In [2]:
import IPython, nussl, numpy as np, scipy as sp, matplotlib.pyplot as plt, matplotlib, sklearn, librosa, cmath,math,time,vamp
import os,csv
from IPython.display import Audio, display
from scipy.fftpack import fft, ifft
 
# This line makes sure your plots happen IN the webpage you're building, instead of in separate windows.
%matplotlib inline

The following functions are used to calculates a 9 dimensional vector corresponding to the musical surface features outlined section 3.1 in Tzanetazis's Automatic Musical Genre Classification Of Audio Signals.

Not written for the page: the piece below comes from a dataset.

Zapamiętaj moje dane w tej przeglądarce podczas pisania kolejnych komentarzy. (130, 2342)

The paper can be found by following the link below:
http://www.cs.northwestern.edu/~pardo/courses/eecs352/papers/genre%20classification%20low%20level%20-%20tzanetakis.pdf

In [3]:
def meanAndStandardDeviationCentroid(signal, sample_rate):
    """
    computes the mean and standard deviation centroid, given an audio vector of an audio file
    """
    centroid = vamp.collect(signal,sample_rate,'vamp-libxtract:spectral_centroid')['vector'][1]
    mean = np.mean(centroid)
    standard_dev = np.std(centroid)
    return mean, standard_dev

def meanAndStandardDeviationRolloff(signal, sample_rate):
    """
    computes the mean and standard deviation rolloff, given an audio vector of an audio file
    """
    rolloff = vamp.collect(signal,sample_rate,'vamp-libxtract:rolloff')['vector'][1]
    
    mean = np.mean(rolloff)
    standard_dev = np.std(rolloff)
    return mean, standard_dev
    
def zeroCrossings(signal,sample_rate):
    """
    computes zero crossings value of a signal
    """
    zero_crossings = vamp.collect(signal,sample_rate,'vamp-libxtract:zcr')['vector'][1]
    
    mean = np.mean(zero_crossings)
    standard_dev = np.std(zero_crossings)
    return mean,standard_dev

def flux(signal,sample_rate):
    """
    computes the flux of a signal
    """
    flux = vamp.collect(signal,sample_rate,'bbc-vamp-plugins:bbc-spectral-flux')['vector'][1]
    
    mean = np.mean(flux)
    standard_dev = np.std(flux)
    return mean,standard_dev

def low_energy(signal,sample_rate):
    """
    computes the low_energy value for a signal
    """
    energy = a=vamp.collect(signal,sample_rate,'bbc-vamp-plugins:bbc-energy')['vector'][1]
    
    mean = np.mean(energy)
    count = 0.
    for el in energy:
        if el < mean:
            count += 1
    return count/float(len(energy))

def surface_features(signal, sample_rate):
    """
    Calculates a 9 dimensional vector corresponding to the musical surface features outlined in Tzanetazis's Automatic Musical Genre Classification
    Of Audio Signals
    """
    mean_centroid,std_centroid = meanAndStandardDeviationCentroid(signal, sample_rate)
    mean_rolloff,std_rolloff = meanAndStandardDeviationRolloff(signal, sample_rate)
    mean_zcr,std_zcr = zeroCrossings(signal, sample_rate)
    mean_flux,std_flux = flux(signal, sample_rate)
    low_e = low_energy(signal, sample_rate)
    surface_features = np.array([mean_centroid,std_centroid,mean_rolloff,std_rolloff,mean_zcr,std_zcr,mean_flux,std_flux,low_e])
    return surface_features

The following functions are used to calculate a 8 dimensional vector corresponding to the rhythmic features outlined section 3.2 in Tzanetazis's Automatic Musical Genre Classification Of Audio Signals.

In [4]:
def rhythm_features(signal,sample_rate):
    oenv = librosa.onset.onset_strength(y=signal, sr=sample_rate)
    tempo = estimate_tempo(oenv,sample_rate)
    top_five_tempos, top_five_tempo_values = tempogram_analysis(signal, sample_rate)
    tempos =  np.append(top_five_tempos, top_five_tempo_values)
    return np.append(tempos, tempo)

def estimate_tempo(oenv,sample_rate):
    return librosa.beat.estimate_tempo(oenv,sr=sample_rate)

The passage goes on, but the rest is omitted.